*Exercise task*:
Repeat the rows from the line containing "You are a GUI" through the line containing "click(x=755, y=85)", both lines included.
● ● ● ●
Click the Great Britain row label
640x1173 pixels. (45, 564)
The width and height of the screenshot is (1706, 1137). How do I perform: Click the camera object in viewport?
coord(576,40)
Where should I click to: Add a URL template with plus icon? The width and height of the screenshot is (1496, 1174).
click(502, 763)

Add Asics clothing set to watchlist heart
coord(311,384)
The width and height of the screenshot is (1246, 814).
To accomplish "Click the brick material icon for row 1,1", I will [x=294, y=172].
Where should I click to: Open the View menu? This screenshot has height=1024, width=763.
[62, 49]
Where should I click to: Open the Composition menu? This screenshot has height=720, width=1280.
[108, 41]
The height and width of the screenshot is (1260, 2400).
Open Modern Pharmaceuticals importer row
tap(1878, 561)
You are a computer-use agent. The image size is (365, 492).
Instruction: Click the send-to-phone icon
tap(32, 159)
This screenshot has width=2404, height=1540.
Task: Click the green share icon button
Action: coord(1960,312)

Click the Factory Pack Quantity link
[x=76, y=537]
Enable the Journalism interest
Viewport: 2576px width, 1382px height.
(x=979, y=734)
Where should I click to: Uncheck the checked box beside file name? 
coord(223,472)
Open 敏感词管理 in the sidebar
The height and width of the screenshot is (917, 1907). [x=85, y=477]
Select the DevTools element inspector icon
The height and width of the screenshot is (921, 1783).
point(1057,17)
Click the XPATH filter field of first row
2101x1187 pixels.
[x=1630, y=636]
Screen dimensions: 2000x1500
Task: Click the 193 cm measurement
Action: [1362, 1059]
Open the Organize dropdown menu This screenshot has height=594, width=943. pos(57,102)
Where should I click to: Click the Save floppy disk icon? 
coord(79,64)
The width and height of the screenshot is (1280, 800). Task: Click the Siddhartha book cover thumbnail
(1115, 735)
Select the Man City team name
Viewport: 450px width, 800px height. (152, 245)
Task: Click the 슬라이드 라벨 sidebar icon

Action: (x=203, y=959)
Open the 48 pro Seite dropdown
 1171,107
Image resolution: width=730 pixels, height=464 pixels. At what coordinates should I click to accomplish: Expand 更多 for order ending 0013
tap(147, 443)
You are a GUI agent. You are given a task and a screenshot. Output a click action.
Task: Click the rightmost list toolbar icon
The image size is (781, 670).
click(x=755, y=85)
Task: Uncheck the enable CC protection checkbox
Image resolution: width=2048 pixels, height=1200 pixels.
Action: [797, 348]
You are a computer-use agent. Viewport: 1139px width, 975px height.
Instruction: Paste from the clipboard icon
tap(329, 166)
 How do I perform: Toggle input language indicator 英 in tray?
● ● ● ●
*Solution*:
You are a GUI agent. You are given a task and a screenshot. Output a click action.
Task: Click the rightmost list toolbar icon
The image size is (781, 670).
click(x=755, y=85)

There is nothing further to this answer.